- Born: Ruth Eaton March 30, 1893 Highland Park, Illinois, U.S.
- Died: October 22, 1966 (aged 73) Laguna Beach, California, U.S.
- Burial place: Fairhaven Memorial Park, Santa Ana, California, U.S.
- Other names: Ruth Eaton Peabody, Ruth Eaton Colburn Peabody
- Education: School of the Art Institute of Chicago
- Occupation(s): Painter, sculptor
- Movement: California Modernism
- Spouse: Hugh Kingman Peabody (m. 1918–)
- Mother: Elanor Colburn

= Ruth Peabody =

American painter (1893–1966)

Ruth Eaton Peabody (March 30, 1893 - October 22, 1966) was an American painter.
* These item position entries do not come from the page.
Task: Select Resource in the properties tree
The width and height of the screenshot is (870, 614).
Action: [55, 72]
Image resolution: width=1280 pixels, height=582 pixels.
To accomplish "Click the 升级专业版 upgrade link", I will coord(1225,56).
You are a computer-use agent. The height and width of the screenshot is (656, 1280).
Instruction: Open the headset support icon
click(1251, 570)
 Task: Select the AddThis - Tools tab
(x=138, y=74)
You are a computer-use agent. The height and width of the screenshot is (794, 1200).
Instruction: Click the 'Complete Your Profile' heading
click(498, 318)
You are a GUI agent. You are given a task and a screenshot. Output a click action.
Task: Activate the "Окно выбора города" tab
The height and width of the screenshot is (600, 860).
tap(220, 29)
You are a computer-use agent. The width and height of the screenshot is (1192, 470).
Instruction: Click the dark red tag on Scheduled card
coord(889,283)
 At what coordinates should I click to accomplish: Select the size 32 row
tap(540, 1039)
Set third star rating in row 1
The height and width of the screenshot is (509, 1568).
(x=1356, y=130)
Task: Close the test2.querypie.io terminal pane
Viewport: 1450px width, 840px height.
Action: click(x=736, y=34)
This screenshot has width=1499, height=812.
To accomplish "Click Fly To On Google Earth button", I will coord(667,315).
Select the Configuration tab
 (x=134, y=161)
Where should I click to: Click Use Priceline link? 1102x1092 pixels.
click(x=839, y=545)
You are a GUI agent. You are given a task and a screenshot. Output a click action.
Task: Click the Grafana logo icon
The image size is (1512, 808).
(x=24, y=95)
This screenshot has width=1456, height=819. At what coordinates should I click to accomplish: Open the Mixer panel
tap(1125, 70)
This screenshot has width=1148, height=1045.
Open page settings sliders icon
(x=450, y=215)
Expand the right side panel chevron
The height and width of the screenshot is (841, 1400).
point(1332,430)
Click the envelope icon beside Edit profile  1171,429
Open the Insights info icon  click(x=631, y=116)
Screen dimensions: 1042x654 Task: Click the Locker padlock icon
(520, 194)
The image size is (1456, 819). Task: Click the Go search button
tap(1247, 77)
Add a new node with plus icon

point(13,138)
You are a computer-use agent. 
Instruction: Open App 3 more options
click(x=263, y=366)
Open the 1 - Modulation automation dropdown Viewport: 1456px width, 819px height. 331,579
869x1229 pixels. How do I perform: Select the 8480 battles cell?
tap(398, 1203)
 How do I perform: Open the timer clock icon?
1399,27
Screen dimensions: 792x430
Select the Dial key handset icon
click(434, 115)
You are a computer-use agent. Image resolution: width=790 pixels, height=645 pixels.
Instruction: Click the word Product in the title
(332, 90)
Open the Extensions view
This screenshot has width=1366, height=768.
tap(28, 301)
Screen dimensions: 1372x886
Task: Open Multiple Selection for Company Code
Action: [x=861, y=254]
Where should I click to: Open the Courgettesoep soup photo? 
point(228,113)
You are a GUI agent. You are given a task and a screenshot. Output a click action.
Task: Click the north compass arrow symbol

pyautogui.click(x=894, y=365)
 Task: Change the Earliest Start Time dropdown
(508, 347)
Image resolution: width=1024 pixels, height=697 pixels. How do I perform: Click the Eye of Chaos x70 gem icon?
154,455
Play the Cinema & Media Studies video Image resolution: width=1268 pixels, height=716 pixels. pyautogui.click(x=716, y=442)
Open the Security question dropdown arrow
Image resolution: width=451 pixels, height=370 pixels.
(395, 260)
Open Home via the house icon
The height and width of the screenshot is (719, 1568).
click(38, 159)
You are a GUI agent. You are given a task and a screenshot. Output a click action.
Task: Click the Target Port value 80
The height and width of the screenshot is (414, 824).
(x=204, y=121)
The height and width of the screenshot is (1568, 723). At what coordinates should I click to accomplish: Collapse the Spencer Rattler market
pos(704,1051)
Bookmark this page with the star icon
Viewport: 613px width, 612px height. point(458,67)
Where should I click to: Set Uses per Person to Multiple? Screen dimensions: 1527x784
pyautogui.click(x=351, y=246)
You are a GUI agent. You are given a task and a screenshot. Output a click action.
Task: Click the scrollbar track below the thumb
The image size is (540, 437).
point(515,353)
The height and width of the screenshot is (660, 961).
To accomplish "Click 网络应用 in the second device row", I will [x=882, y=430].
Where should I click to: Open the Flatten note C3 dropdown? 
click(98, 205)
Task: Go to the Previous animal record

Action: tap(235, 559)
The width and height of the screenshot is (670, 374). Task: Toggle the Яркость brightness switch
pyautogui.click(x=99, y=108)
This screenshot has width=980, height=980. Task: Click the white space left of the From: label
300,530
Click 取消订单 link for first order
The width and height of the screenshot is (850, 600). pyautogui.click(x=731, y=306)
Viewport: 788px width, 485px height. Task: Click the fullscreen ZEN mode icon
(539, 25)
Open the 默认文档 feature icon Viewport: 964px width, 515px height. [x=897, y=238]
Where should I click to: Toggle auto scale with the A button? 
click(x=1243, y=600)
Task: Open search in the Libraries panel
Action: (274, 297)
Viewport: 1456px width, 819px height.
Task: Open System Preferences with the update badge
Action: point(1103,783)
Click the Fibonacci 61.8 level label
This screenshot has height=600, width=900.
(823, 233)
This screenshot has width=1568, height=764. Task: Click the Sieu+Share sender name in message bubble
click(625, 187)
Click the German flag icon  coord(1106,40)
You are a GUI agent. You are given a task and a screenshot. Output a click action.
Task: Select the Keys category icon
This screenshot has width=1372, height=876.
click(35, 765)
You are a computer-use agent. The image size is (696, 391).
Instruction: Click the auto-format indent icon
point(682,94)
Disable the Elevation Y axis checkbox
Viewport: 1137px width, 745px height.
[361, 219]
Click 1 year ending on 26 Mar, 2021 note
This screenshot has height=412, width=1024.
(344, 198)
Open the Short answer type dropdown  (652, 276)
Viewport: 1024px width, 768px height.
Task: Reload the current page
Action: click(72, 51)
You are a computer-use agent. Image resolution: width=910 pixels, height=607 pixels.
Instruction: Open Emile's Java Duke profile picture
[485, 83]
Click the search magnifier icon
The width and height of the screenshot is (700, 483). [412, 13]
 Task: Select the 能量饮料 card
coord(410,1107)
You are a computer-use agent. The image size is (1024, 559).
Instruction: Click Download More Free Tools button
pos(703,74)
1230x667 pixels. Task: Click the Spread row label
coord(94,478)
Her work was part of the painting event in the art competition at the 1932 Summer Olympics.

== Life and career ==
Ruth Eaton was born on March 30, 1893, in Highland Park, Illinois. Her mother was painter Elanor Colburn, and her father was painter Charles Harry Eaton (1850–1901). In 1918, she married Hugh Kingman Peabody in Marlow, New Hampshire.

Peabody studied sculpture at the School of the Art Institute of Chicago. Around 1924 she moved with her mother to Laguna Beach, California, where they were some of the early artists in the area.